LE MONDE D’APRÈS EST-IL …

 

Dans le monde d’après des ombres assagies croisaient en silence, à la volée, de drôles de personnages mutiques aux regards luisants et pénétrants – pour quelles raisons ces lumières sombres à l’horizon déclinaient-elles maintenant avec tant d’incidence ?

Améria aimait poser sa tête contre la terre, la caresser d’un effleurement, ressentir son odeur d’humus l’imprégner doucement, se fondre dans cette odeur qui a toujours un arrière-goût d’automne et en être une partie entière, être liée à la terre comme le germe qui émerge à peine et entame un long redressement. Frêle offrande aux lumières et au souffle des nuées chargées de pluie.

Améria était le fruit de la terre. Un jour, des mains l’avaient dégagée de ce cocon de glèbe où elle s’était développée dans la douceur et la protection du ventre d’une mère attentive et aimante. Délicatement, des mains avaient ôté les petits caillots noirs qui restaient collés à sa peau tout de rose et de douceur. Doucement, des mains l’avaient soulevée dans un ciel bleu, bleu comme la nuit. Un ciel recouvert d’un plafond bas et écrasant de nuages aux miroitements d’argent, un ciel dont l’horizon se fermait de deux soleils à la course éternellement figée à la distance d’un baiser de la terre. Deux soleils épuisés qui pleuraient une lumière sombre et violacée.

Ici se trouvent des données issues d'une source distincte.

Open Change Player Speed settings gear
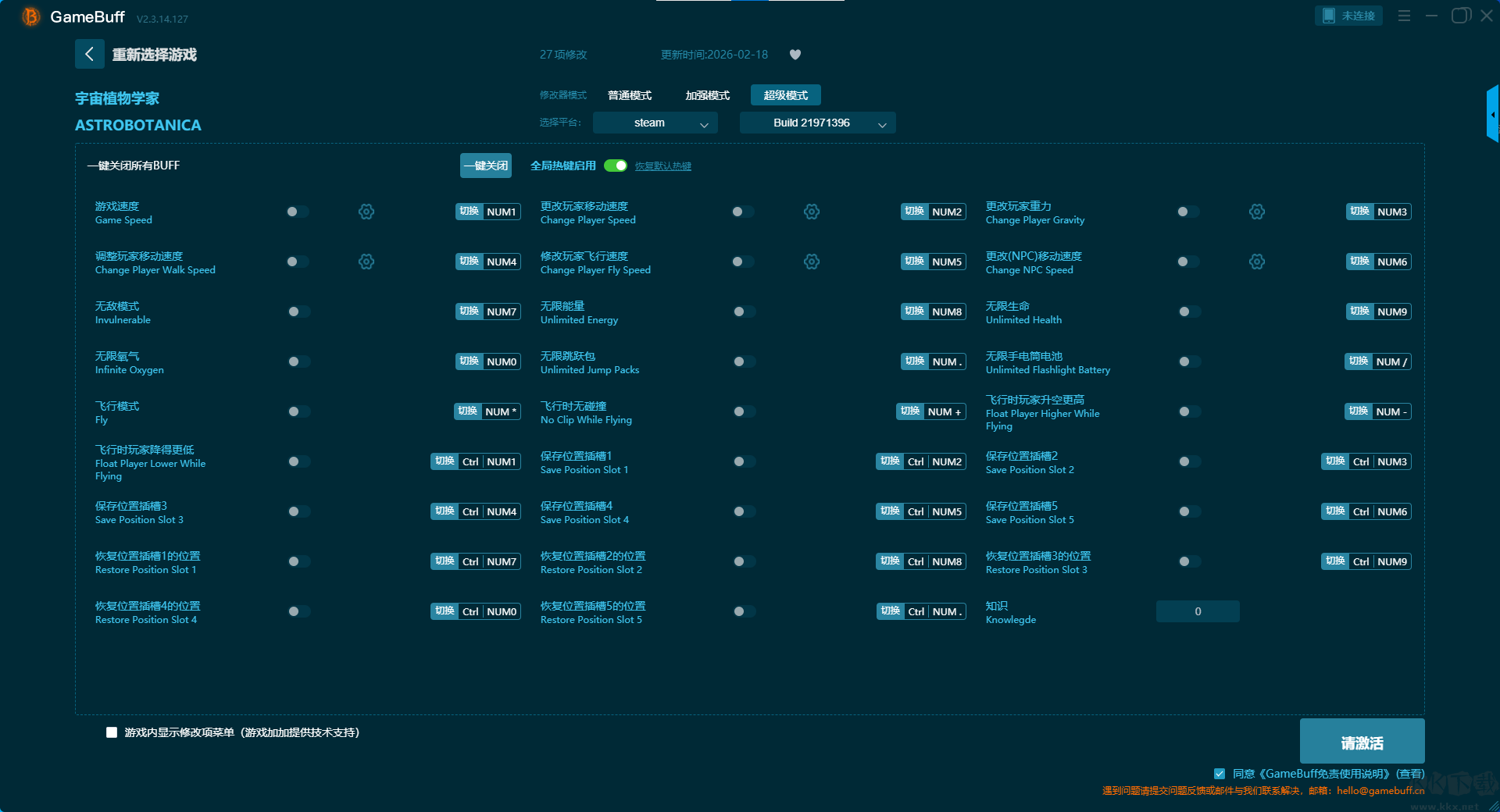Viewport: 1500px width, 812px height. [x=812, y=212]
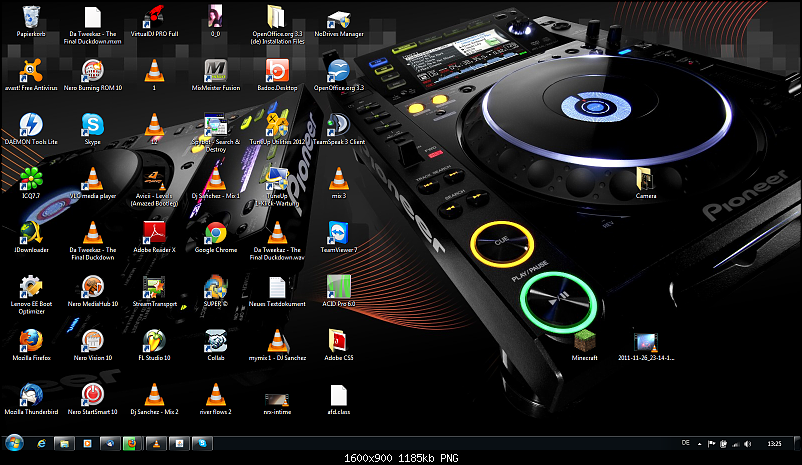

Etrangement ce n’était pas une lumière froide. Pudique ou impudique, voilée ou ténébreuse, cette lumière, qui aurait pourtant dû avoir autant d’ardeur que les derniers rayons mourants, cette lumière l’avait imprégnée d’une chaleur nouvelle. Une chaleur qui la gorgeait de vie alors que celle de la terre était une chaleur douce qui la berçait avec tendresse et l’invitait aux songes.

Puis ce fut la marche vers la citée, dans les bras de cet homme entouré d’hommes. Le cortège avançait à pas lents sur une terre blanche et sèche où seuls poussaient çà et là de rares pierres entre lesquelles glissait parfois un souffle de poussière et un crissement de craie que leurs pas écrasaient. Pour l’œil d’un oiseau, si jamais un oiseau avait un jour navigué dans ce ciel, cela aurait été comme un filet de liquide violâtre qui glissait avec lenteur et indécision le long d’un monticule de cendres, contournant un obstacle, s’arrêtant devant la moindre pente et reconstituant ses forces en y faisant flaque avant de la submerger. Un filet de liquide violâtre qui, sur ce tas de cendres, glissait sans jamais s’y mêler. Tel était ce qu’aurait vu l’œil de l’oiseau, une troupe d’hommes à la tête basse, aux tuniques et cagoules d’un violet sombre et profond, le cheminement cahoteux d’un filet violâtre chargé de l’espoir d’une renaissance.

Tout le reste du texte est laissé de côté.